Die Verhandlungsposition der Europäischen Kommission hat sich nach Worten von May verhärtet: „Von europäischen Politikern und Beamten wurden Drohungen gegen Großbritannien ausgestoßen.“ Die Äußerungen seien gezielt so gesetzt worden, dass sie die Parlamentswahl beeinflussten, sagte May. „Wir glauben weiterhin, dass kein Deal für Großbritannien besser ist als ein schlechter Deal“.
Die 27 verbleibenden Länder der Europäischen Union hatten bei einem Sondergipfel am Samstag ihre Leitlinien für die Brexit-Verhandlungen verabschiedet. Am Mittwoch legte EU-Chefunterhändler Barnier dann auf dieser Grundlage einen detaillierten Forderungskatalog für die Erste Verhandlungsphase vor.
Die wichtigsten Ziele: Zuerst sollen die Bedingungen der Trennung geklärt werden, darunter die Finanzfragen, Garantien für die rund 3,2 Millionen EU-Bürger in Großbritannien sowie die 1,2 Millionen Briten im Rest der EU, und die Frage, wie die künftige EU-Grenze zu Nordirland möglichst durchlässig gestaltet werden kann. May will dagegen sofort auch über die künftige Partnerschaft beider Seiten reden.

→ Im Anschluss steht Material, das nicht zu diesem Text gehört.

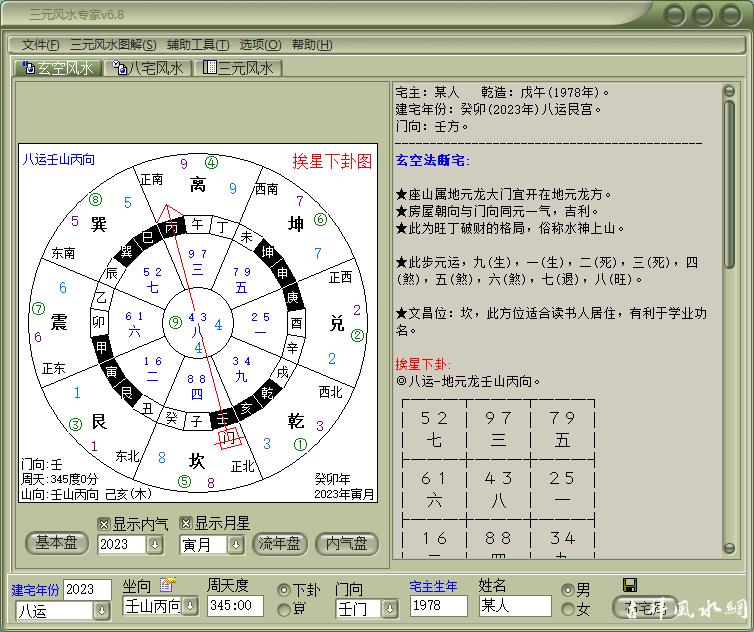
Task: Toggle the 显示月星 checkbox
Action: point(186,523)
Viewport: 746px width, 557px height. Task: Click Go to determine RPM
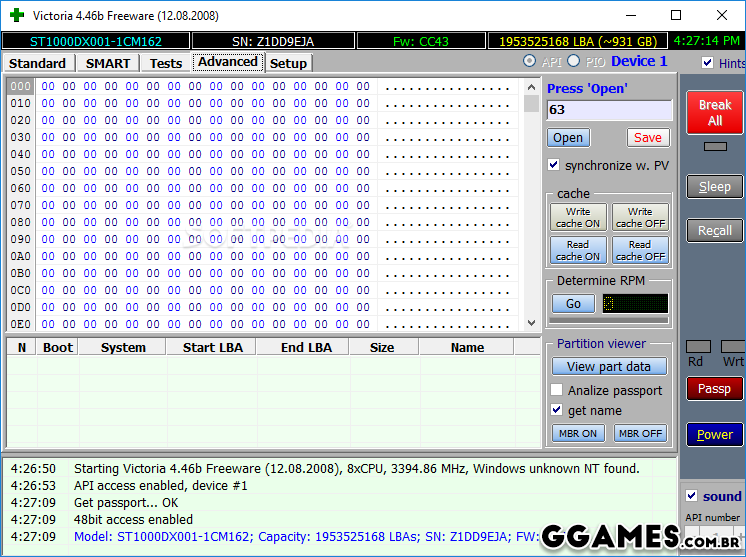[x=573, y=303]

Barnier erläuterte, dass er für die EU-Bürger in Großbritannien weitreichende Rechte sichern will. Dazu zählte er neben dem Aufenthaltsrecht den Zugang zum Arbeitsmarkt, zur Gesundheitsversorgung und zum Bildungssystem. „Das ist unsere Priorität“, sagte Barnier. Bürger der übrigen 27 EU-Staaten müssten nach dem Brexit in Großbritannien für den Rest ihres Lebens weiterleben können wie heute. Die Rechte sollen vor dem Europäischen Gerichtshof einklagbar sein - was für Großbritannien kaum akzeptabel ist.

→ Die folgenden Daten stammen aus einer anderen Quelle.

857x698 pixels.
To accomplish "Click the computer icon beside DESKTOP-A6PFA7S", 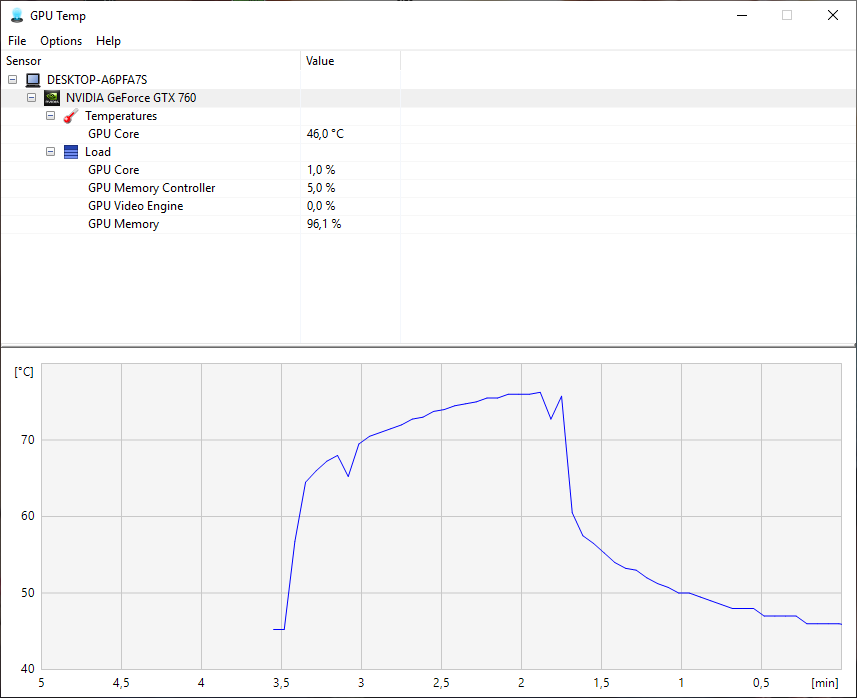I will pyautogui.click(x=33, y=80).
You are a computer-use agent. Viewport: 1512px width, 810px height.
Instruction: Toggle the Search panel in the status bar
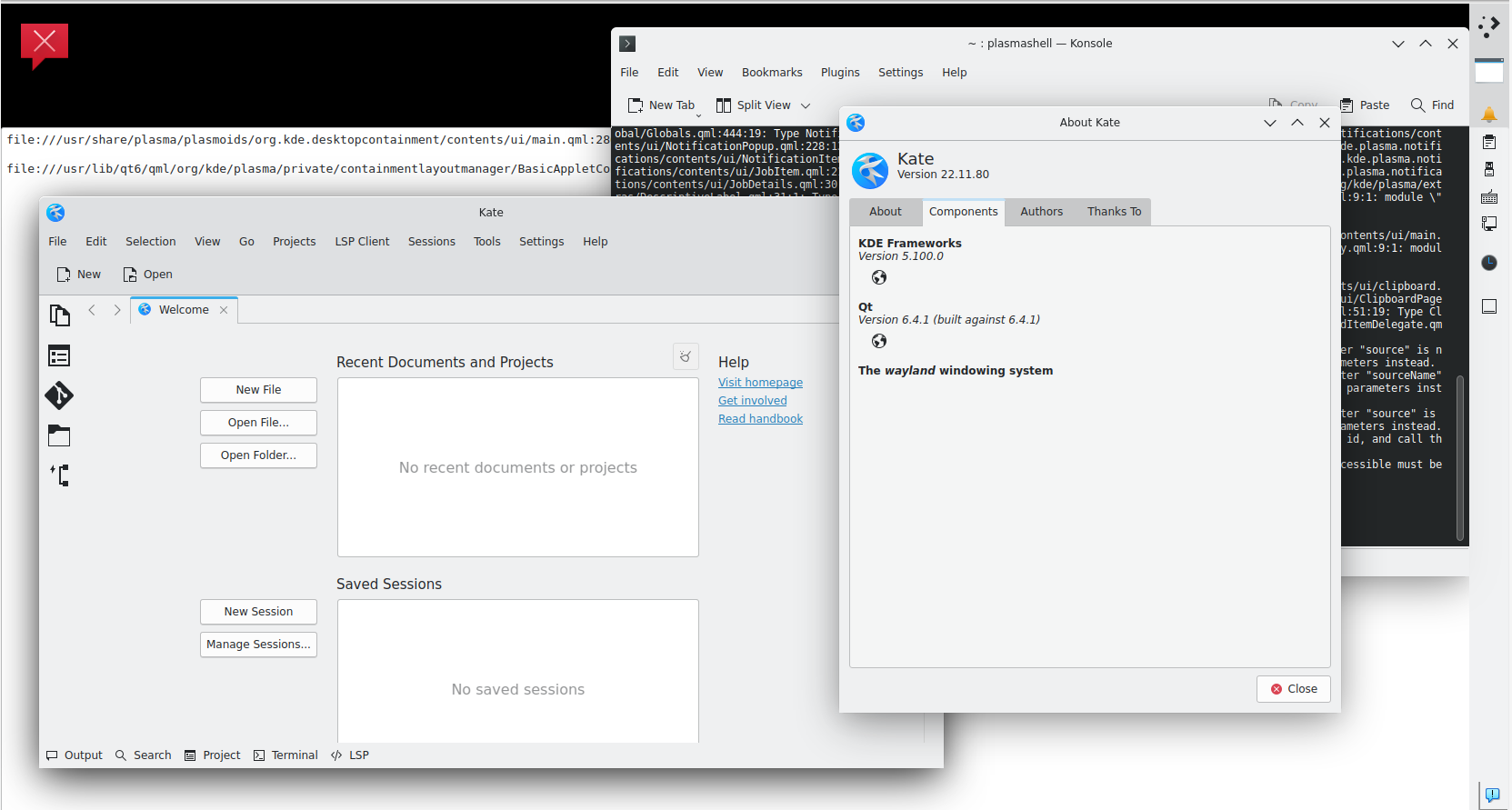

Barnier beharrte zudem darauf, dass das Vereinigte Königreich für alle finanziellen Verpflichtungen geradestehen müsse, die es als EU-Land eingegangen ist. „Es handelt sich weder um eine Bestrafung noch um eine Austrittssteuer“, betonte er. „Wir müssen die Rechnungen begleichen, nicht mehr und nicht weniger.“
Großbritannien lehnt die Zahlung hoher Summen ab. Brexit-Minister David Davis betonte, sein Land bezahle nur das, wozu es gesetzlich verpflichtet sei - und „nicht das, was die EU will“. Im britischen Fernsehsender ITV sagte er: „Wir sind keine Bittsteller.“
Die von Barnier vorgestellten Details stehen im Entwurf seines Verhandlungsmandats, das die Mitgliedstaaten nun prüfen und dann am 22. Mai beschließen sollen. Barnier betonte, die Verhandlungen müssten endlich beginnen. „Die Zeit ist sehr kurz, die Tage vergehen“, sagte er.

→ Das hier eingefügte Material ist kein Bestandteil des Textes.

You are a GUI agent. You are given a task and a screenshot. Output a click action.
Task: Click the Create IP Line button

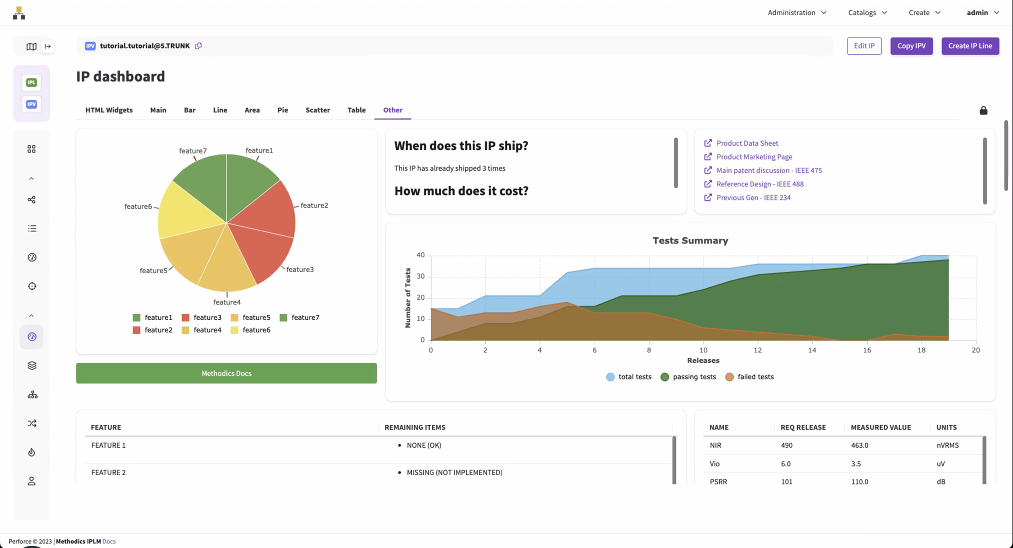point(970,46)
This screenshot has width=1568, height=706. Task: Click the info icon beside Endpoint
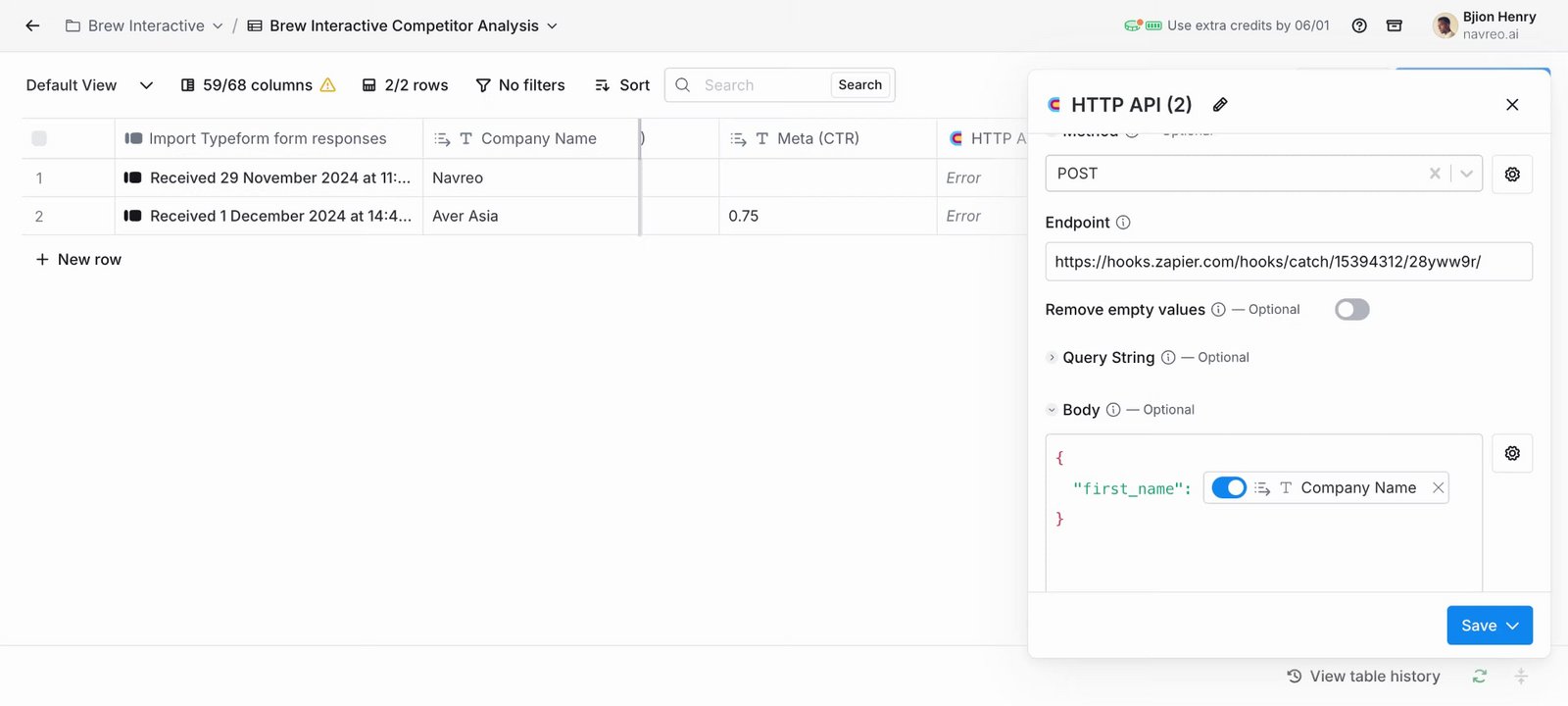(x=1123, y=223)
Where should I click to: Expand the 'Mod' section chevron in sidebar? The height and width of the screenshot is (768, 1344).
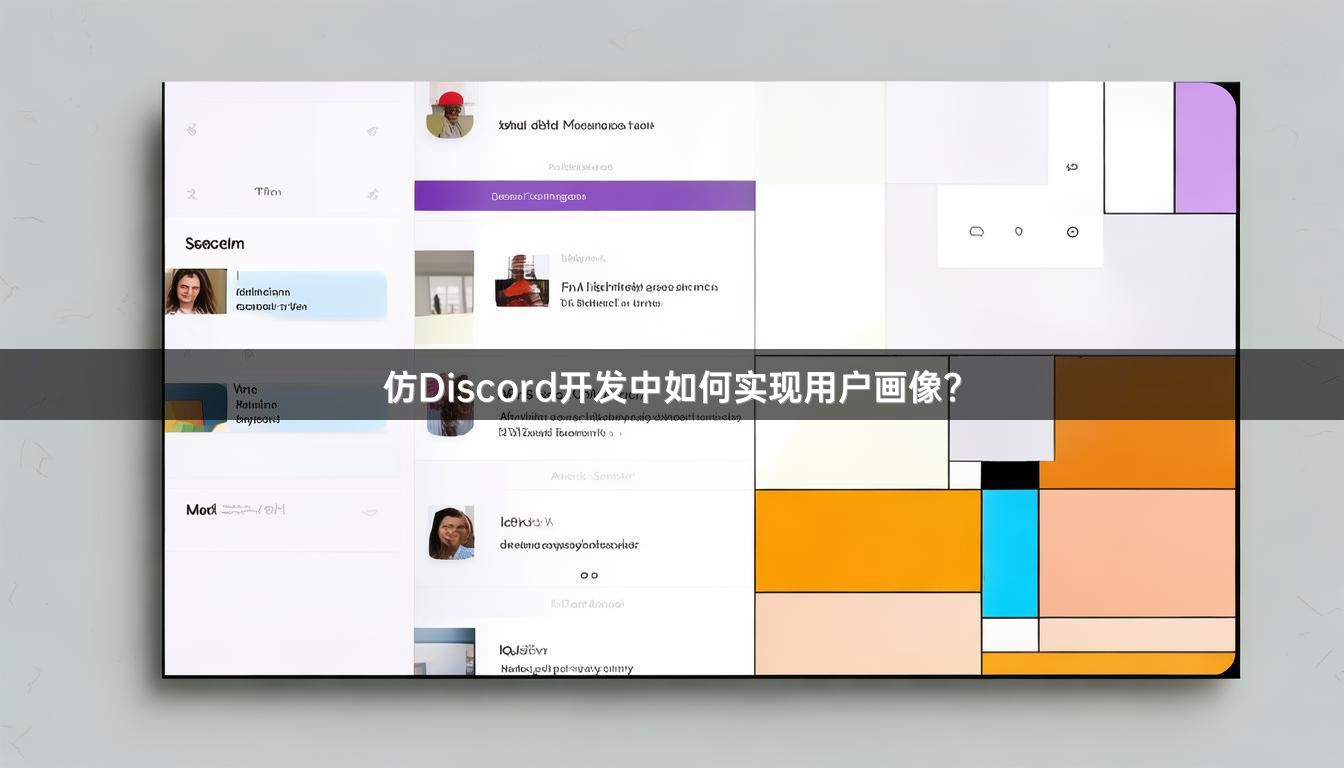370,512

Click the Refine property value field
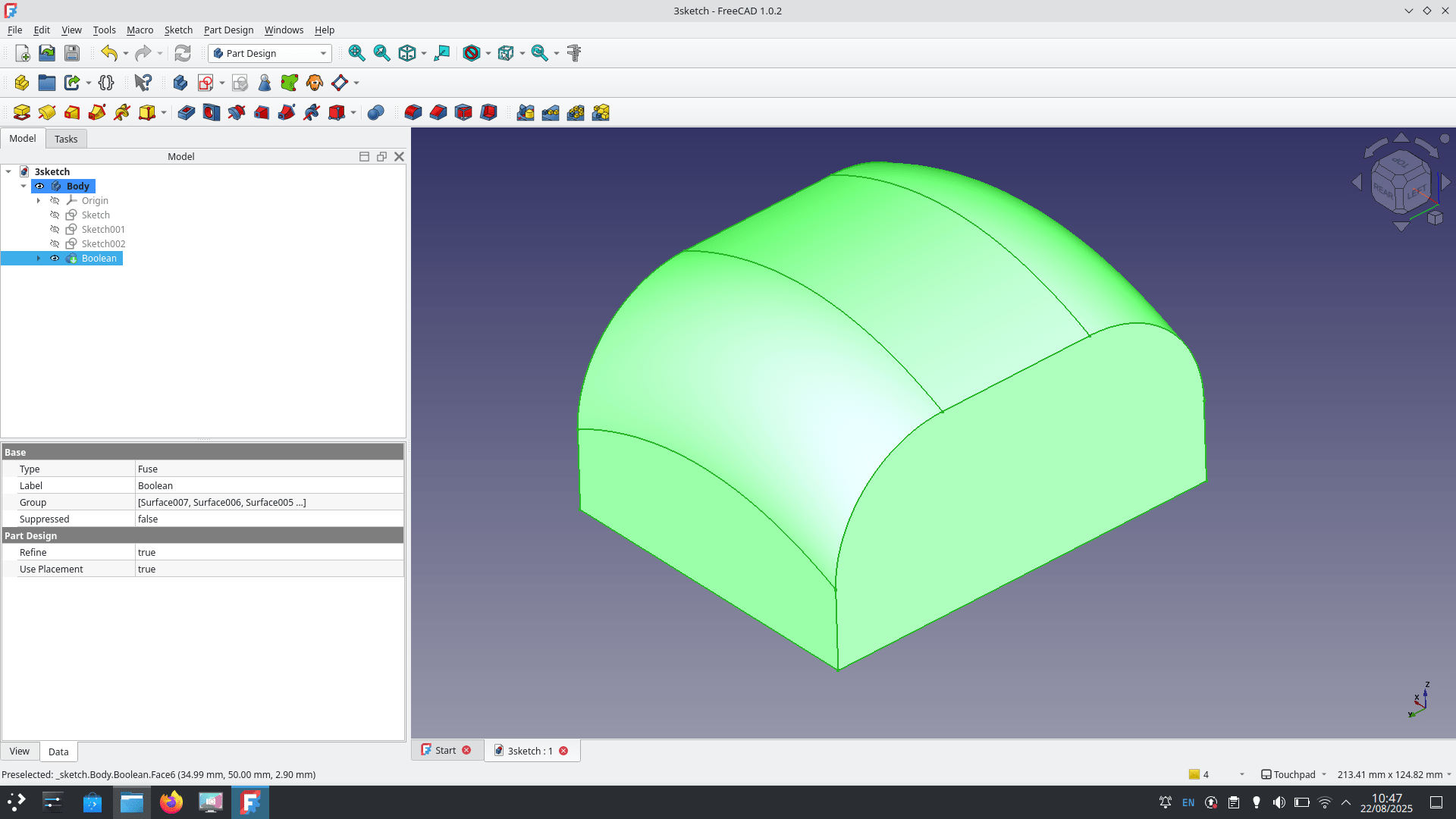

Nach den jüngsten Prognosen liegen die regierenden Konservativen weit vor der Labour-Partei bei der Parlamentswahl im Juni. Mit ihr als Regierungschefin könne der Brexit zu wirtschaftlichem Wachstum führen, so May. Bei einem Wahlsieg der oppositionellen Labour-Partei mit Jeremy Corbyn bekäme Großbritannien eine „Koalition des Chaos“.
Kurz vor ihrer Stellungnahme war die Premierministerin bei Königin Elizabeth II. gewesen. Sie hatte ihr - so wie es traditionell gehandhabt wird - von der Auflösung des Parlaments am Mittwoch berichtet. Eine Zustimmung der Queen zur Parlamentsauflösung ist nicht erforderlich.